There is a black cat that came to my house this past summer,I called my neighbor and she said he was hers,so I just let him be.Well now he is thin and scared and she claims its not hers anymore,now this past week he has started staying here a lot. But there is something wrong with him,he doesn't meow,he howls like,he will sit in the middle of the road and do this. He doesn't look like a normal cat,his tail is huge. Hes very sweet once he lets you pet him. I will try and post a picture when he comes back.

My 2 bonded and last fosters I have had for a year left yesterday for their forever homes,the lady who got them was telling me someone related to her took in a cat like this and when they took it to the vet,he said the mother cat had mated with something other than another cat? 

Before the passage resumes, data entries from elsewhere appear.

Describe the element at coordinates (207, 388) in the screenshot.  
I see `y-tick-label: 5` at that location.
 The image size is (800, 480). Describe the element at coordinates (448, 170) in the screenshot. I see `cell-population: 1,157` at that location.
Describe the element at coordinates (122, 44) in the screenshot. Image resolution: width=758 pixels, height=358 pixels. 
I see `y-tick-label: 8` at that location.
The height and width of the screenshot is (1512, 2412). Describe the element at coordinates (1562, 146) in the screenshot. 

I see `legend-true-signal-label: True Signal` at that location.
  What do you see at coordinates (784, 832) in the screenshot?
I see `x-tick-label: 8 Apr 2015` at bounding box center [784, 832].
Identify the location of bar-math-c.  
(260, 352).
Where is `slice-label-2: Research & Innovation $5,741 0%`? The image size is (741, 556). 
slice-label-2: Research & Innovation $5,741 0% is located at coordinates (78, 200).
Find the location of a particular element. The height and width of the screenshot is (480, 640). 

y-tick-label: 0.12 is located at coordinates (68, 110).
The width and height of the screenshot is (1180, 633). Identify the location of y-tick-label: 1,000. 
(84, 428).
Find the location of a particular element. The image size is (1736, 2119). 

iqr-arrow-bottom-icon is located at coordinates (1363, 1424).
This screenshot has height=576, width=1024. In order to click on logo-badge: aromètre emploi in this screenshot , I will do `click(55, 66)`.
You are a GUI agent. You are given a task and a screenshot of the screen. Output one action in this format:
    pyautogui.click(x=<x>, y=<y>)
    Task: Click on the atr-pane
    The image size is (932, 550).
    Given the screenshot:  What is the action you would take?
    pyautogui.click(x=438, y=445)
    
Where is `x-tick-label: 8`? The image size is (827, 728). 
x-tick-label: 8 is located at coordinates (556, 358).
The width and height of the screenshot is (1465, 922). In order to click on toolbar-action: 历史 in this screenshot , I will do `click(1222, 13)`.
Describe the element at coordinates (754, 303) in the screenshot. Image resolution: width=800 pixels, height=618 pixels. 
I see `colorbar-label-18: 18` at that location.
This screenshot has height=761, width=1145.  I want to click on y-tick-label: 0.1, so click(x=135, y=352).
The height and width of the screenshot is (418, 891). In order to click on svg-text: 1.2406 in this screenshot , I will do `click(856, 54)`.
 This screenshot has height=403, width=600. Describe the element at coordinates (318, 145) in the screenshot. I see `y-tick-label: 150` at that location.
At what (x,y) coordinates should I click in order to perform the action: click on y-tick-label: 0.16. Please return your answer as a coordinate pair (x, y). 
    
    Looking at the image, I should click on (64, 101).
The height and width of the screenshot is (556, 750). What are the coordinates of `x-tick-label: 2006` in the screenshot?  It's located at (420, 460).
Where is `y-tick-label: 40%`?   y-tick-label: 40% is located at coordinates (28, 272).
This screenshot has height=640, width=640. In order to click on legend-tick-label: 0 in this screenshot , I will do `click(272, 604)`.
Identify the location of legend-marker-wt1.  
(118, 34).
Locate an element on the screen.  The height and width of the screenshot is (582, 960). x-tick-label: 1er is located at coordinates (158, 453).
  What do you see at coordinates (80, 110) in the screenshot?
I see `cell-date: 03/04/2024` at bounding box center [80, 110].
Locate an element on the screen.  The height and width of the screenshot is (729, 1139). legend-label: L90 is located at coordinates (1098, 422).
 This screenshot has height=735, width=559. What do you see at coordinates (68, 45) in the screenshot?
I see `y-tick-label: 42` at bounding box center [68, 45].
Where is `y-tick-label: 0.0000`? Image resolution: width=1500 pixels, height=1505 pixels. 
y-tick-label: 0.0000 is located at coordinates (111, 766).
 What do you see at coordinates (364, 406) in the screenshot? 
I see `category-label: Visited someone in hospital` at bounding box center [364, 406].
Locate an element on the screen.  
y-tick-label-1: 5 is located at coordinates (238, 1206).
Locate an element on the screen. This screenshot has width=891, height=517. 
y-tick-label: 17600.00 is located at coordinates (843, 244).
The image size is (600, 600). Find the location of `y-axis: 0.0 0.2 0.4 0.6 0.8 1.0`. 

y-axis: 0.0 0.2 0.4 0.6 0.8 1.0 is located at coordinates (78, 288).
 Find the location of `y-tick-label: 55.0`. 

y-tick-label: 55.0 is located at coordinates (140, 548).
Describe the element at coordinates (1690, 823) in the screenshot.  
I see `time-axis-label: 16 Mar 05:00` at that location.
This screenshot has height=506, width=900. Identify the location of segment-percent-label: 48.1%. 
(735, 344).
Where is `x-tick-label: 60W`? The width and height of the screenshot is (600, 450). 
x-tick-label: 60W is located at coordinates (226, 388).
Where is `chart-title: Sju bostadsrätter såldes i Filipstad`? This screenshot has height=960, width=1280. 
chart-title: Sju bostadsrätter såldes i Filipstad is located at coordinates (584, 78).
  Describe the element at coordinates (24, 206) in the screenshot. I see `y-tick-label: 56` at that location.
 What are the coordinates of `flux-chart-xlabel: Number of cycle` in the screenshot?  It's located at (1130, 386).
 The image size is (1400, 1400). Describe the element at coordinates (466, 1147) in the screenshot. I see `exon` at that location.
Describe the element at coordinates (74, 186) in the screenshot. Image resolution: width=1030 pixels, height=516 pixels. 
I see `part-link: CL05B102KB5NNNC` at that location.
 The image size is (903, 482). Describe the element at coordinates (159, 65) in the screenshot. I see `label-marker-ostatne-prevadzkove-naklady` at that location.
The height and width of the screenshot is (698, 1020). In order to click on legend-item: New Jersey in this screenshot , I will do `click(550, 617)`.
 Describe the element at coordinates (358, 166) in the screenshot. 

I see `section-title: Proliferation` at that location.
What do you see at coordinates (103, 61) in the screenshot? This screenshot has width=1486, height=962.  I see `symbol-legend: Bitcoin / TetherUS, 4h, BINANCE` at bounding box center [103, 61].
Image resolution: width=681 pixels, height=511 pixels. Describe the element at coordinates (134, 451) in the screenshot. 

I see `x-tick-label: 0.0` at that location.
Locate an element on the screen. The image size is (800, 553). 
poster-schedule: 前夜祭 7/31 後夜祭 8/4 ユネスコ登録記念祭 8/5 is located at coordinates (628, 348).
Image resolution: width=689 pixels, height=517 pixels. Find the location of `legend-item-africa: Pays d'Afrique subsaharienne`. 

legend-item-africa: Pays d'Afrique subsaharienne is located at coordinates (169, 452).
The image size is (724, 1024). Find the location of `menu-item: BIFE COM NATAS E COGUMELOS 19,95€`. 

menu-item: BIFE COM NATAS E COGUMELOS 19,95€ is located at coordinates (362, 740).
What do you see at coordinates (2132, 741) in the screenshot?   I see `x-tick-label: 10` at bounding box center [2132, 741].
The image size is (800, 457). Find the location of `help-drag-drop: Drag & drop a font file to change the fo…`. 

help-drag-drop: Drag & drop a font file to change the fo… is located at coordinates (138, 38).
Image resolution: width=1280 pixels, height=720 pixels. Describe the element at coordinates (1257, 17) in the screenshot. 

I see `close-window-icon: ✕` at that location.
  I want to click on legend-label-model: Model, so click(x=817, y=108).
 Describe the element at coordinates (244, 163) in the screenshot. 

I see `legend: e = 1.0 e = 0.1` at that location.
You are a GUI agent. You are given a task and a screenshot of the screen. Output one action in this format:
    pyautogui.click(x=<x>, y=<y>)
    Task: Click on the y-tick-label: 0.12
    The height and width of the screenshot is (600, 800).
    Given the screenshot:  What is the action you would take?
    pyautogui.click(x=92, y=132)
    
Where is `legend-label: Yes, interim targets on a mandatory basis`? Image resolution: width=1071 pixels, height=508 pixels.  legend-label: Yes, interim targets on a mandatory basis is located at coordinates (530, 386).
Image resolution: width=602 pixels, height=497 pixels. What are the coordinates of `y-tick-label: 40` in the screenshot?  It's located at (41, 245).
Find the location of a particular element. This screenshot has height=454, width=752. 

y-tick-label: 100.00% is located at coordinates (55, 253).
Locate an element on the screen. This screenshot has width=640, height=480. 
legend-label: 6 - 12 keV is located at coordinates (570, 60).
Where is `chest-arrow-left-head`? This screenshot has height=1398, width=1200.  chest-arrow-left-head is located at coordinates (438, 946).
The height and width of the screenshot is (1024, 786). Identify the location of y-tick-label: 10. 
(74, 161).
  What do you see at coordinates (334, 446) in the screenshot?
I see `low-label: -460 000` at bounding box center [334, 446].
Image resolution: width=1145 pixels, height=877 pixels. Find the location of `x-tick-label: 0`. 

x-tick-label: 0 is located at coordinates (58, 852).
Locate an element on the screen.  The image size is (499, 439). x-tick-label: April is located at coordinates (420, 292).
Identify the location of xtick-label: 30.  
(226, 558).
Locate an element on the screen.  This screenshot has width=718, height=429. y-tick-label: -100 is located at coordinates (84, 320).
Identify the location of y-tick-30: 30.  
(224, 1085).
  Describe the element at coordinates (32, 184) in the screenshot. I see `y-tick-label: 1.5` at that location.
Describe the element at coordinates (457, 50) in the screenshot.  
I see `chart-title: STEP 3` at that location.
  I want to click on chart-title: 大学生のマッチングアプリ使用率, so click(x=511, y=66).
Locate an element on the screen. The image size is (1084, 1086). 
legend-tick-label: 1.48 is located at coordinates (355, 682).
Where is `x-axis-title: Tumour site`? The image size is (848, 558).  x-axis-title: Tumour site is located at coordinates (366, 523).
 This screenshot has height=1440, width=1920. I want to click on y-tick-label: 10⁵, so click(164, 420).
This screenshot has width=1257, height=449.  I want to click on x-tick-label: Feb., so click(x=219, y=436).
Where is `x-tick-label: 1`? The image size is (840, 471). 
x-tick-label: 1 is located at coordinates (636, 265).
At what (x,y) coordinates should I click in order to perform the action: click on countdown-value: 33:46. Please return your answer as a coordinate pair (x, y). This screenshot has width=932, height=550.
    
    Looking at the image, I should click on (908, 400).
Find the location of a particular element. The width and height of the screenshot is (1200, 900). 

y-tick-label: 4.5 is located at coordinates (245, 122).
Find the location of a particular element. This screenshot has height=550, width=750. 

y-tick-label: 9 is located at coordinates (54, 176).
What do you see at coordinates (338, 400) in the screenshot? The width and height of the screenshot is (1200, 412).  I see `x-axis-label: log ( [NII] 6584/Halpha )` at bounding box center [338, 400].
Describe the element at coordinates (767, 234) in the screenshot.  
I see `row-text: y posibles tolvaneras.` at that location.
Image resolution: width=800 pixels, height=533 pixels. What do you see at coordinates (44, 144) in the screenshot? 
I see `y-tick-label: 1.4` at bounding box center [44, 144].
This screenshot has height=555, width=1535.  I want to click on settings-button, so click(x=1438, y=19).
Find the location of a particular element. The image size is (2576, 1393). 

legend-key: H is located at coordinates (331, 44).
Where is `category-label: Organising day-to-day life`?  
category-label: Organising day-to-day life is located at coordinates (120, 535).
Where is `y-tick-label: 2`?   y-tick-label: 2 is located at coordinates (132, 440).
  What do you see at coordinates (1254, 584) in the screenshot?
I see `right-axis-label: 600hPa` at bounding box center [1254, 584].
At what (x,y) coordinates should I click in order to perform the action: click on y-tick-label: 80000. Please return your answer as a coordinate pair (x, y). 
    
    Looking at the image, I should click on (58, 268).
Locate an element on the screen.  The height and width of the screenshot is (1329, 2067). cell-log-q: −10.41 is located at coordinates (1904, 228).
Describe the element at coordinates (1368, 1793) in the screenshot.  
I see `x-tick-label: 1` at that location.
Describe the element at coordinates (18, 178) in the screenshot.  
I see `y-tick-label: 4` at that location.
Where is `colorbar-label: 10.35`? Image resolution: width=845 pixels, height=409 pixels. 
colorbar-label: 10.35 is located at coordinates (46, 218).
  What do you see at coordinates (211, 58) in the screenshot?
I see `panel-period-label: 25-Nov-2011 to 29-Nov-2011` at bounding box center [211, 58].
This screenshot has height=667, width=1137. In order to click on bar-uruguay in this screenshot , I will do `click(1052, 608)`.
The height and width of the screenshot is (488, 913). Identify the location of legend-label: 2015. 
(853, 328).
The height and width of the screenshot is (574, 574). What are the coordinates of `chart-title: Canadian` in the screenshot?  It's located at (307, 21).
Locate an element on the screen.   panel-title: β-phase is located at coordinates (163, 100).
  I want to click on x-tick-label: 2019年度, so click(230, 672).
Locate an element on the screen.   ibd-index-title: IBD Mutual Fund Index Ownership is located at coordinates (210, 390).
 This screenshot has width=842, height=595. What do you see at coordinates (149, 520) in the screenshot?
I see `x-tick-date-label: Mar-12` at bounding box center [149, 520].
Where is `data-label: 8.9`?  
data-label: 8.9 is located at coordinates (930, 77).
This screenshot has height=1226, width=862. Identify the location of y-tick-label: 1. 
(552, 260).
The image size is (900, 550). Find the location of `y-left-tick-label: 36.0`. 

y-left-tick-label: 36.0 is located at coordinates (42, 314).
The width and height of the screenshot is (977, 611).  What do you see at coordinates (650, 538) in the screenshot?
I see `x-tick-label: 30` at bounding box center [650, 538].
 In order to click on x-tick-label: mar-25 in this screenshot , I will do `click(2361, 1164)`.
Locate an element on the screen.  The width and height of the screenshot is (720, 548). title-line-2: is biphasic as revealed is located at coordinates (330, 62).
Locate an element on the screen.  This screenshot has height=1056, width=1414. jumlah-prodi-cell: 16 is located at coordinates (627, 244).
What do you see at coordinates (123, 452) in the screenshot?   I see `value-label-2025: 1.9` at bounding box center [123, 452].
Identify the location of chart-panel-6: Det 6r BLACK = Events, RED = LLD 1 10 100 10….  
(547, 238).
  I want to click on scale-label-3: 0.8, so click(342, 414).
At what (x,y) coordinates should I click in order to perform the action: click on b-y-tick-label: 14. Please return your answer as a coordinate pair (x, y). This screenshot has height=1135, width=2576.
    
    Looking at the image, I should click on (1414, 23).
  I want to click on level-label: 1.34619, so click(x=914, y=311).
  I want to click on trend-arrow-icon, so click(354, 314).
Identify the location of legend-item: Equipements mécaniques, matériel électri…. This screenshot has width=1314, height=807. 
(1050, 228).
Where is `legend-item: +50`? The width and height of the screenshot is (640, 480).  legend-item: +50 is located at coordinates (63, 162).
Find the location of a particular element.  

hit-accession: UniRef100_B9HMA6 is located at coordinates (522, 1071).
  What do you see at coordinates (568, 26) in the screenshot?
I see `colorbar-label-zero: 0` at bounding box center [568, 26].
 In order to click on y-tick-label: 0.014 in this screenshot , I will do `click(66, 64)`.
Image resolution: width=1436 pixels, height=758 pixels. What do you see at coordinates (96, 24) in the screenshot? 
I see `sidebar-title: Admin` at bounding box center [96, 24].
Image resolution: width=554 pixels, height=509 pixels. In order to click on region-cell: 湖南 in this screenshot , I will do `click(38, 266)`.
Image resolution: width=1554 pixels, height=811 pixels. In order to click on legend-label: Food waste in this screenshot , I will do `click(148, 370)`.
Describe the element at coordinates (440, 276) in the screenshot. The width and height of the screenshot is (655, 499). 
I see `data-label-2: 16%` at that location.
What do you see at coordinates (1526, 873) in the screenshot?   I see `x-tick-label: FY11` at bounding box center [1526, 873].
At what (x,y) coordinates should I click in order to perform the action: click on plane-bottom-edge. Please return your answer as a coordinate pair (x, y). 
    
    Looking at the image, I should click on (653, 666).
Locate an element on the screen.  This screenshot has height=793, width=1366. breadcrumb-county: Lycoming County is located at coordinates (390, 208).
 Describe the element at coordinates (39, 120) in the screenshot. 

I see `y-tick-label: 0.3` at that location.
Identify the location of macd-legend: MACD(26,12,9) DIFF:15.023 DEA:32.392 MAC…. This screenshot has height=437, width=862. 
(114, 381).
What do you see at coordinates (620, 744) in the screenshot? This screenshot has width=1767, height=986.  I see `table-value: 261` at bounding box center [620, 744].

What do I do? I have a 14 year old cat and im not really looking to get another,I could take care of him til I found him a home,but would someone take a cat like that? I have really never seen a cat like him before.


----------



## Heather72754 (Nov 1, 2013)

Sounds like an urban legend to me. The poor thing is probably howling because he is starving and/or sick in some way. Please try to do what you can for this baby.


----------



## pitbullove (Sep 25, 2012)

I have been feeding him.I worked with rescue for almost 2 years and haven't seen a cat like him before,really odd.


----------



## Heather72754 (Nov 1, 2013)

I know that hypertension in cats can cause howling. As far as how he looks, we'd have to see a pic to know what you are seeing.


----------



## pitbullove (Sep 25, 2012)

I will post a picture when he comes back this evening


----------



## gizmothecat (Jun 26, 2013)

I hope its not a picture of a possum


----------



## emilyatl (Sep 9, 2013)

^ LOL. I was kinda hoping it was either a possum or a raccoon.


----------



## gizmothecat (Jun 26, 2013)

i found your cat


----------



## 10cats2dogs (Jun 16, 2013)

PittBullLove, any pictures yet of this poor cat?


----------